Durante toda la noche había estado lloviendo y el día emergía gris y húmedo, pero a Carla no le importaba. Solo hallaba consuelo en aquellos paseos y el pequeño descanso junto a su viejo amigo el roble. Cogió la mochila que había preparado la noche anterior, su chubasquero y salió a pasear como cada mañana. Caminaba despacio, elevando el rostro para que la humedad del aire acariciase sus mejillas. ¡Añoraba tanto a su amado esposo!
Al pasar por la plaza del pueblo saludo a un par de vecinos que habían madrugado para comprar su hogaza de pan y que al igual que ella, se habían resistido a marcharse a la ciudad. Carla no pudo evitar que la tristeza se apoderase de ella. Irremediablemente sus recuerdos volvieron a esa fuente en la plaza del pueblo, rodeada de mujeres con sus botijos, los niños jugando y cantando sus canciones…
“Al saltar la barca, me dijo el barquero…” “El patio de mi casa, es particular, cuando llueve se moja, como los demás, agáchate y…”
Recuerdos imborrables que cada día le invadían con mayor tristeza. Su paseo hasta su viejo amigo el roble la confortaba. Allí se le declaró Javier, allí comenzó su vida junto a él y allí debía terminar.

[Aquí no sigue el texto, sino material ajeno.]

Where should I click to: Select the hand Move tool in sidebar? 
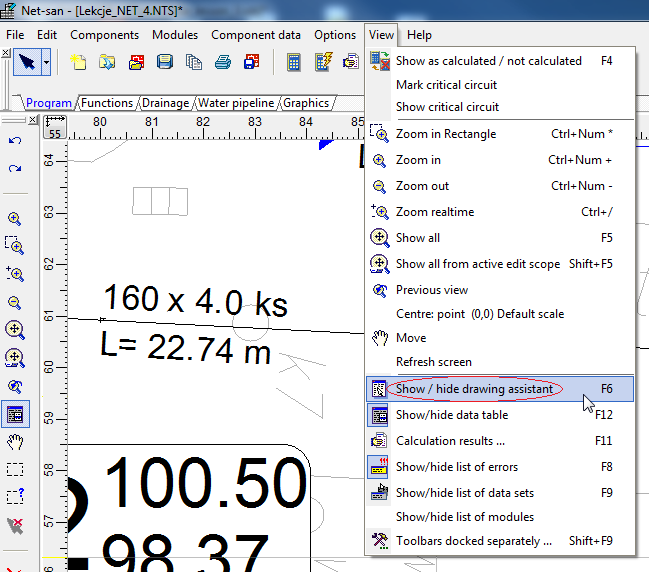pos(15,441)
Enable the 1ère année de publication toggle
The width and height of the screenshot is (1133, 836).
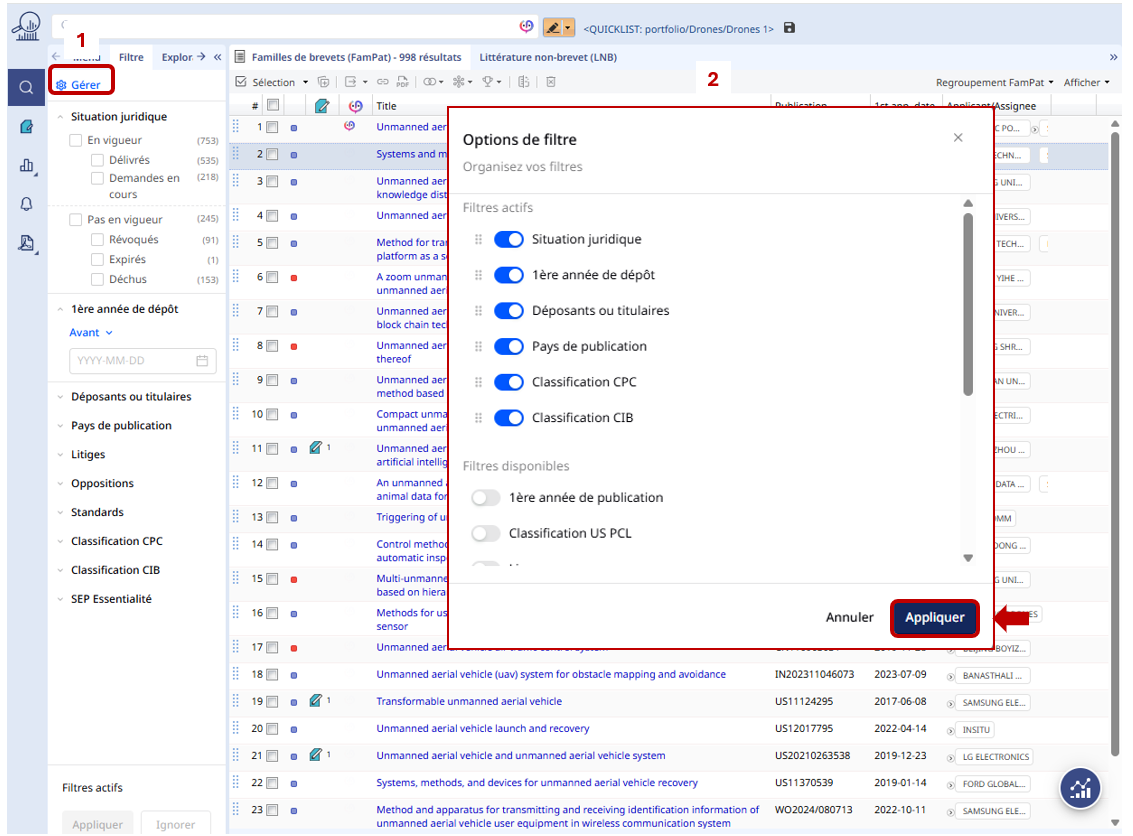click(x=486, y=498)
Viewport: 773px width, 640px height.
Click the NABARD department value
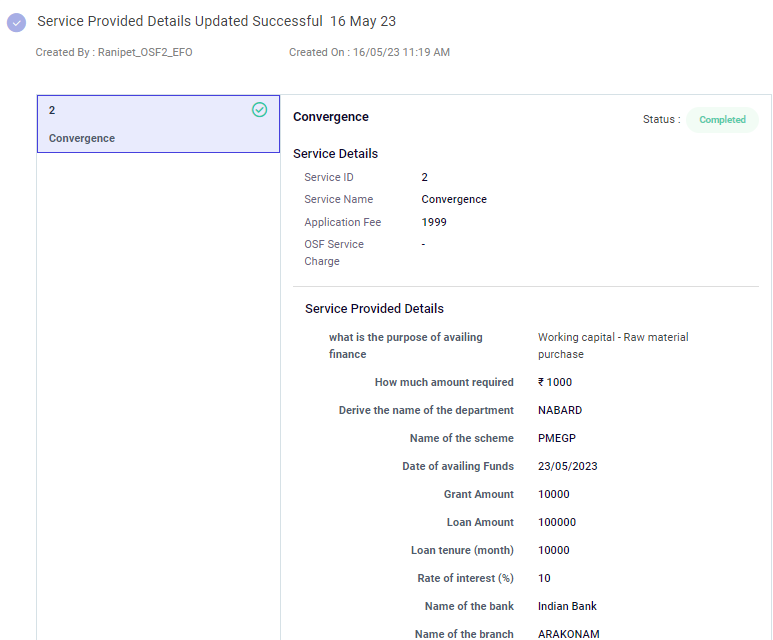[560, 410]
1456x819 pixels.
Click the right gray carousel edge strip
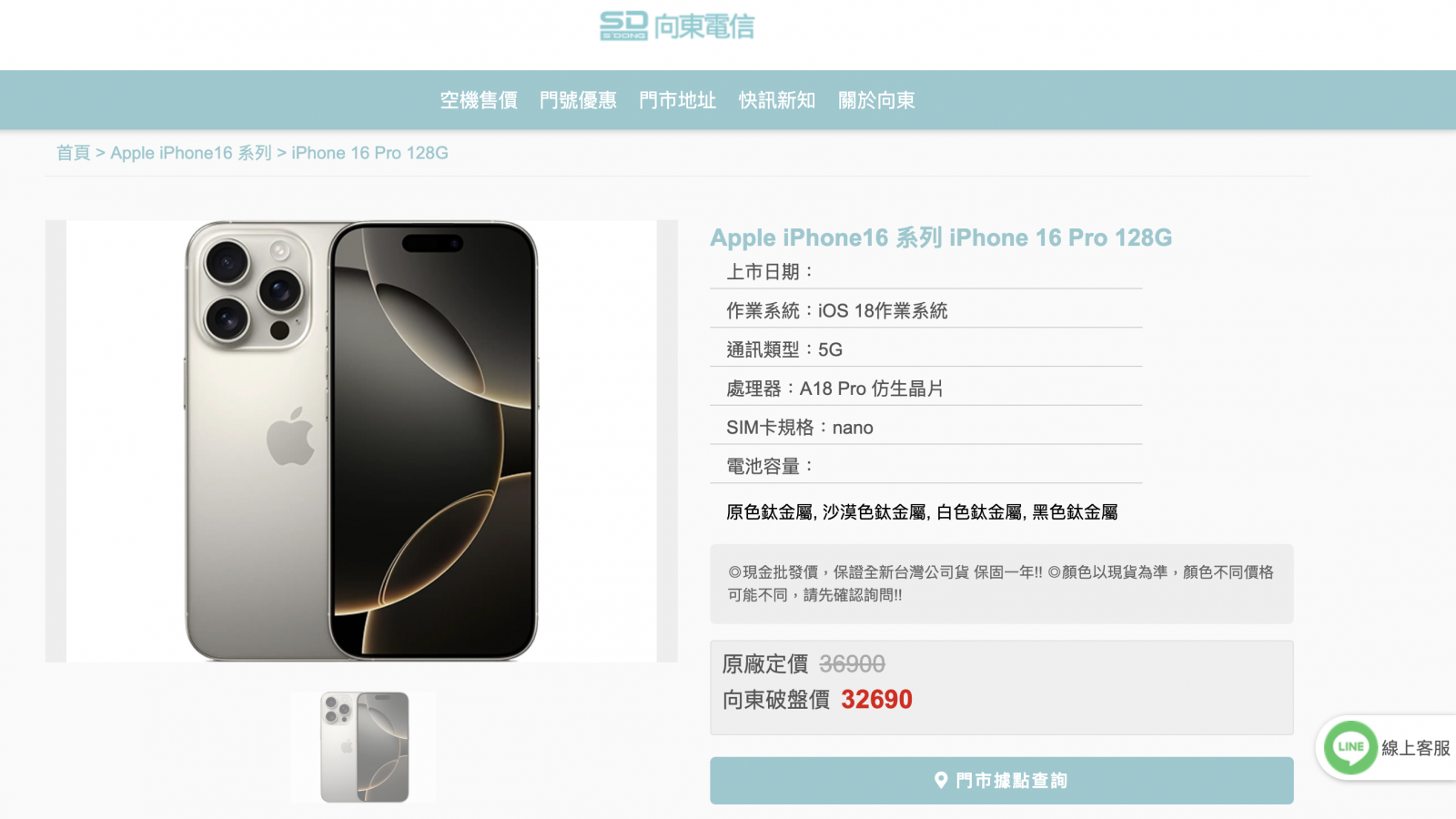[667, 440]
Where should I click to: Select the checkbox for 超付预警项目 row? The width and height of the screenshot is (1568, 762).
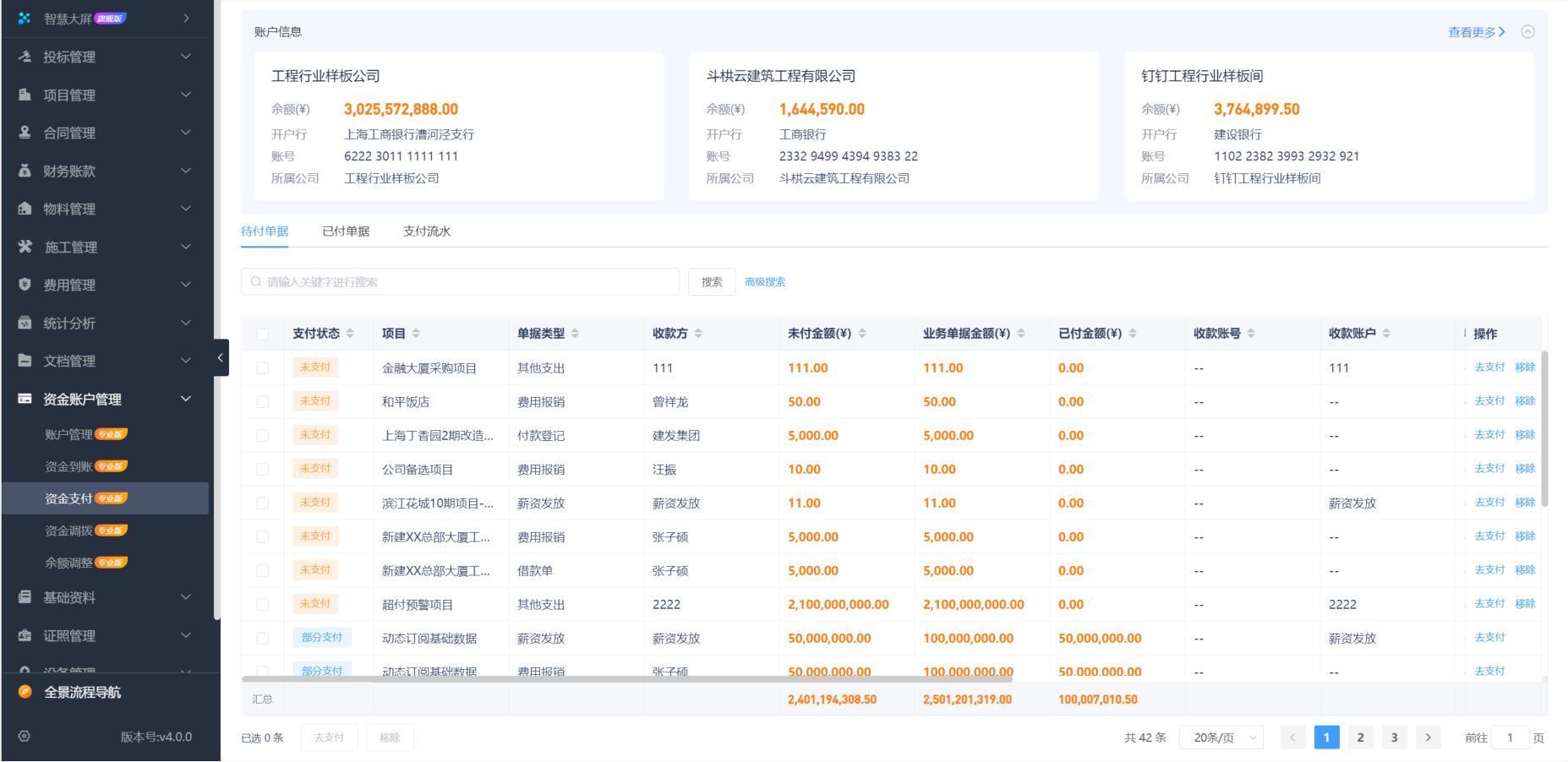[262, 604]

Últimamente no podía quitárselo de la cabeza. Sí… había llegado el momento. Allí, junto a su viejo amigo el roble. Él que la había escuchado día tras día durante el último año. Carla abrió su mochila y cogió una hoja de papel para escribir una nota; la dejó junto a su mochila, poniendo sobre ella una pequeña piedra. Sacó un pequeño frasco de su mochila y sonrió al mirarlo. Cogió seis pastillas del frasco, en su etiqueta ponía: “Morfina” y se las tragó con una sonrisa en el rostro mientras acariciaba a su viejo amigo el roble. Se apoyó sobre su tronco y cerró los ojos. De pronto; gran parte de las hojas del viejo roble, cayeron sobre Carla, como si un fuerte vendaval sacudiese sus ramas con ímpetu… pero Carla ya no podía verlo, ni oírlo; la oscuridad, se había apoderado de ella.